THE HOUSE OF REPRESENTATIVES,
Respondent.
(Reference No. 1186).
Constitutional Law—Constitution—Amendment of non basic Articles of—Amendment by the sub judice law of Articles 63 and 66—Said Law enacted unanimously by the House of Representatives—Absence therefrom as from 1963 of Representatives, who belong to the Turkish Community— Consequently, said law enacted in deviation of the provisions of Article 182.3—Whether "Law of Necessity" justified such deviation—In the light of present circumstances said question answered in the negative— Sub judice law repugnant and inconsistent with Article 63, 66 and 179 of the Constitution.
Law of Necessity—Constitution—Amendment of non basic Articles of—Sub judice law amending Articles 63 and 66 —Whether in the absence as from 1963 of the Representatives of the Turkish Community from the House of Representatives the "Law of Necessity" justified deviation from the provisions of Article 182.3 in enacting said amendments—In the light of present circumstances said question answered in the negative.
The question raised in this reference is whether the sub judice law, which amends Article 63 of the Constitution by giving the right to vote to those who have attained the age of eighteen years and Article 66 of the Constitution so that no by-election will be held for the filling of a vacancy in a seat of a Representative in the House of Representatives, but such vacancy is to be filled as the law ordains, is repugnant to or inconsistent with Articles 182.3, 63.1, 66.2 and 66.3 of the Constitution.
Held, (A) Per Triantafyllides, P.. A. Loizou, Bemetriades, Savvides, Loris and Stylianides J J.: (1) The sub judice law amends the non basic Articles 63 and 66 of the Constitution, but it has not been passed by the majority vote envisaged by Article 182.3, because, though the House of Representatives enacted it unanimously, there are not participating in the House as from 1963 the Representatives, who belong to the Turkish community.
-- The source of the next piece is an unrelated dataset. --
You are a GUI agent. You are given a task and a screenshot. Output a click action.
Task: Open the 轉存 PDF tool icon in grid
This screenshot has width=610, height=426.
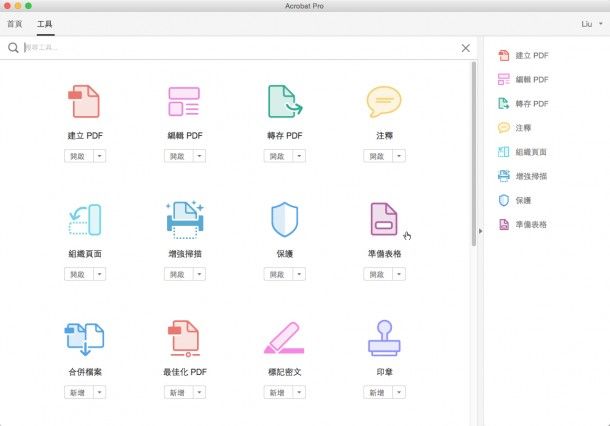[x=284, y=102]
(2) In order to uphold the constitutionality of (he sub judice law, this Court should be convinced that the said amendments of the Constitution are so indispensable that it is justified, by virtue of the "Law of Necessity", for the House to adopt the procedure of amending non basic Articles of the Constitution with the participation in the majority, provided by Article 182.3, of only the Representatives, who belong to the Greek Community.
(3) The reasons put forward for the said amendments are not, in the present circumstances of Cyprus, more imperative than the supreme state necessity to avoid amending Articles 63 and 66, the provisions of which affect both communities, without the participation in the enactment of the sub judice law of Representatives from both communities. Consequently the law of Necessity does not justify the deviation from Article 182.3 of the Constitution.
(4) It follows that the sub judice law is repugnant to and inconsistent with Articles 63, 66 and 179 of the Constitution.
(B) Per Pikis, J., Kourris, J. concurring: (1) The sub judice law. notwithstanding its manifest aim to amend the Constitution, was voted on and supported only by the Greek Representatives in the House and, consequently, it was enacted in a manner inconsistent with Article 182 of the Constitution.
(2) The Law of Necessity, as established by Cyprus case law but also generally accepted, cannot justify total or partial amendment of the Constitution. The "Law of Necessity" is a temporary measure directly referable to the necessity it aims to meet, while amendment of the Constitution is a permanent measure that changes the institutions of the State.
(3) The sole question that has to be answered is whether the House of Representatives that is elected under the Constitution, derives its powers therefrom and exercises them subject to an express affirmation of the Representatives for faith and respect for the Constitution, can legislate outside the context of the Constitution and in opposition thereto. This question has to be answered in the negative.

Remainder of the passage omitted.